Cyr and Grayeb were rankled at one point when a motion to vote was called before every member got to weigh in. That motion was defeated, allowing debate to continue.
"I'm not going to support any of this," said Grayeb, the 2nd District councilman. "Because every citizen in the city of Peoria, I want to treat just as if they're a family member. And I would never do anything that would jeopardize the lives of my family, nor the lives of our employees."
Grayeb's motion to host two town halls after Labor Day to gather more feedback and lay out several potential solutions, including a tax increase, before acting failed to gather much support. Mayor Jim Ardis said he expects while most people don't want to lose the engines, they don't want to see a tax increase even more.
At-Large Councilman Zach Oyler suggested the council already has had six months to gather feedback from constitutents, and another meeting would be a waste of time after months of indecision.

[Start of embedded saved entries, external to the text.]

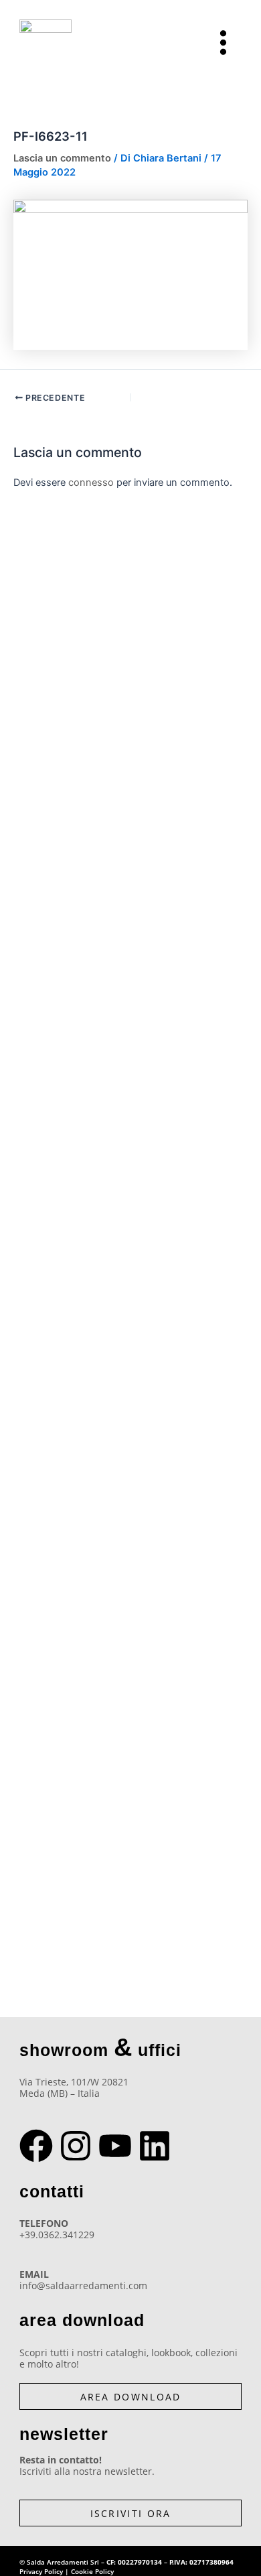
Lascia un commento (62, 158)
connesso (91, 482)
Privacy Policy (41, 2571)
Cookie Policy (92, 2571)
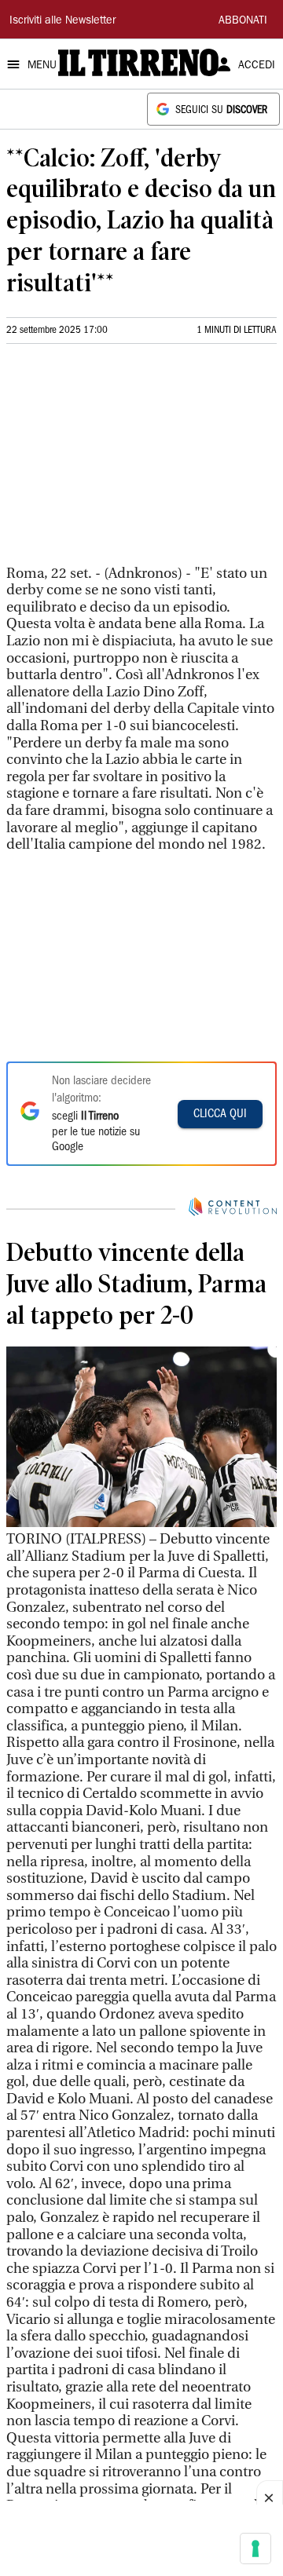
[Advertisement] (124, 461)
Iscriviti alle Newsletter (62, 21)
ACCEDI (256, 65)
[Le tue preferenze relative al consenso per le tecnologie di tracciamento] (255, 2548)
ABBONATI (243, 21)
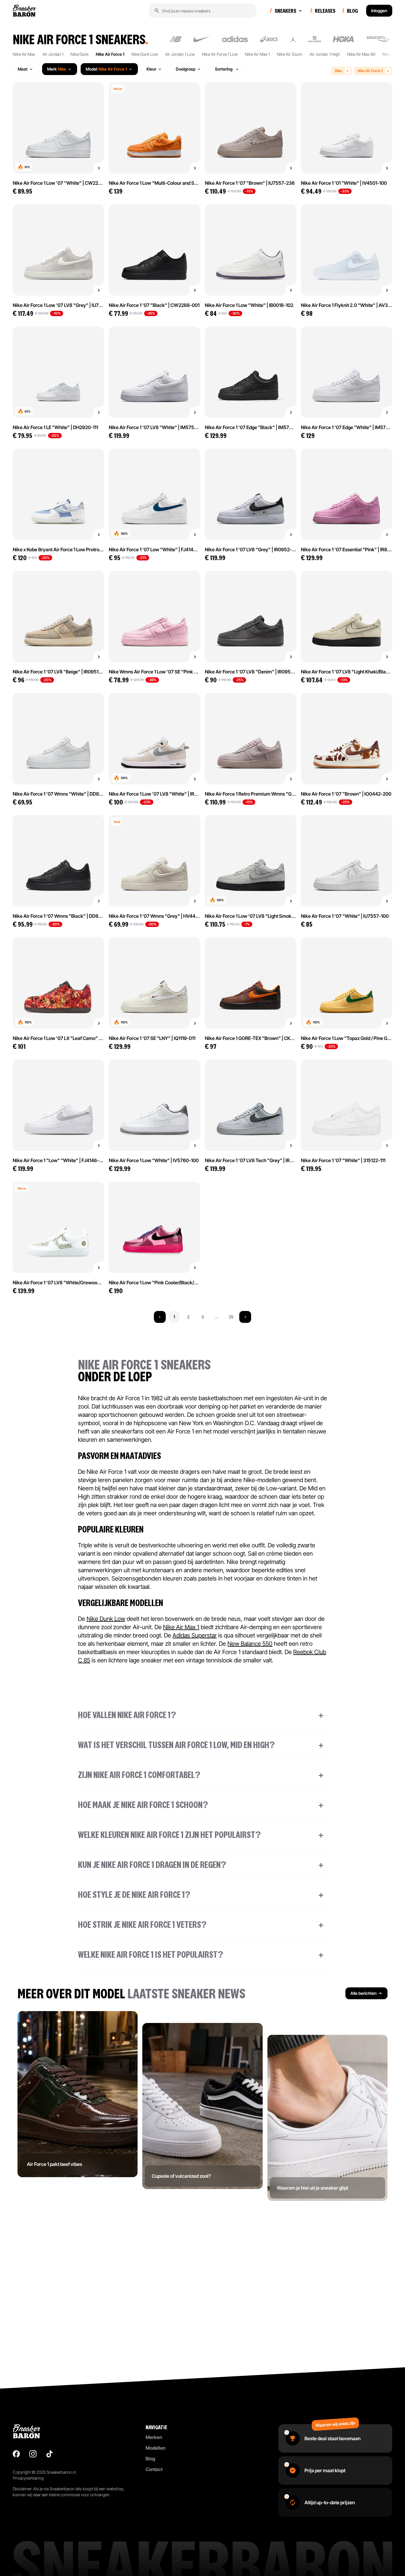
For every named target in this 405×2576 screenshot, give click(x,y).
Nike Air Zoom (289, 54)
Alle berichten (363, 1993)
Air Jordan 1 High (325, 54)
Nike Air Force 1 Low (220, 54)
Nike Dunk (80, 54)
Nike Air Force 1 (110, 54)
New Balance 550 (249, 1643)
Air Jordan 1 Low (180, 54)
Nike (338, 70)
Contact (154, 2469)
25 (231, 1316)
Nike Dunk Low (144, 54)
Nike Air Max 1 (257, 54)
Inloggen (379, 10)
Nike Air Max (24, 54)
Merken (154, 2437)
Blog (150, 2459)
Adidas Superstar (195, 1635)
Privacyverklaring (28, 2478)
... (217, 1316)
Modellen (155, 2448)
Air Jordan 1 (52, 54)
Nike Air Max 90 (361, 54)
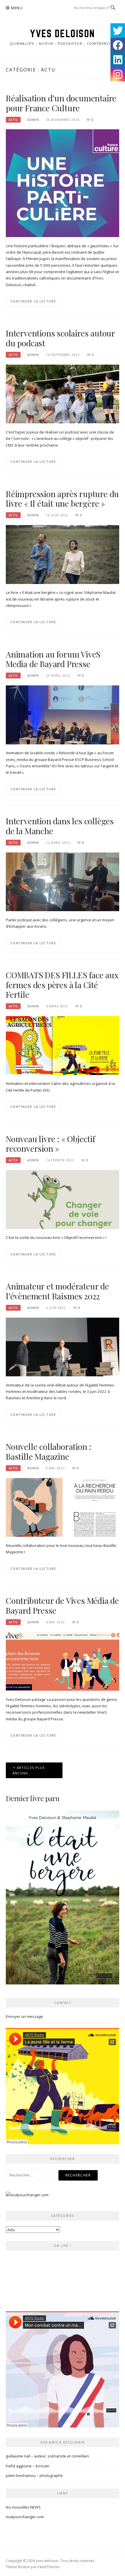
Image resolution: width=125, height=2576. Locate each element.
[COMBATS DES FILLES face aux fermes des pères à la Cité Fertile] (62, 1045)
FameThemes (49, 2566)
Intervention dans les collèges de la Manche (60, 826)
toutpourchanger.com (25, 2516)
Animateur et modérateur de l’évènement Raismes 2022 (57, 1291)
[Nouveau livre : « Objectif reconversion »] (62, 1199)
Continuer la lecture (33, 301)
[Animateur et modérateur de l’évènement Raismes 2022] (62, 1346)
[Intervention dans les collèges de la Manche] (62, 881)
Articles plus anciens (28, 1770)
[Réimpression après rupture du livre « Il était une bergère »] (62, 554)
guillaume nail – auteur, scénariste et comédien (47, 2456)
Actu (13, 120)
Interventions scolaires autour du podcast (60, 338)
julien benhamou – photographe (34, 2475)
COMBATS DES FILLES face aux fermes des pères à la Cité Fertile (62, 985)
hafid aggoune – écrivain (27, 2465)
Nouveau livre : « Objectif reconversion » (50, 1143)
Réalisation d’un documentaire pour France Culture (61, 103)
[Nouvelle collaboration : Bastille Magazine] (62, 1506)
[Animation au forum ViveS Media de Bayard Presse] (62, 714)
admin (33, 120)
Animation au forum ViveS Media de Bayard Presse (53, 659)
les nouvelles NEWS (23, 2507)
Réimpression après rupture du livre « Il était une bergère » (62, 498)
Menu (17, 8)
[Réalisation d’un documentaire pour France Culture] (62, 182)
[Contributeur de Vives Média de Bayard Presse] (62, 1660)
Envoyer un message (24, 2016)
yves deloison (62, 33)
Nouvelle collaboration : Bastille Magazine (48, 1451)
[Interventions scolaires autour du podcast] (62, 393)
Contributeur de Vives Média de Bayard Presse (62, 1605)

"I said months ago, the money wasn't going to come to bail us out of this mess. And guess what? The money didn't come," said Oyler. "And guess what? We put off making the tough decisions six months and dug our hole even deeper. Something has to be done, and it's time for this group to grow up and start doing it. Stop sitting in your chair and just waiting on the problem to fix itself."
Ardis echoed that viewpoint after several round of comments around the horseshoe, saying he believes it's neither fiduciarily nor ethically right to continue to allow the city's coffers to bleed out any longer.
"We know what needs to be done, but not if that fire truck is in my neighborhood, regardless of if my district already has two or three fire stations," he said. "Folks, this is ugly, ugly decision-making. It has to, has to, happen. And there's 11 people in the whole city that say, 'I have what it takes to sit up there and make a decision.' And I've never served on a council that was less willing to do that. And it pains me to say that."
The council did vote to refinance $20 million dollars of debt, but has yet to make a final decision on the other budget pieces after half a year of lengthy deliberations. The council is set to take up the budget talks again in two weeks.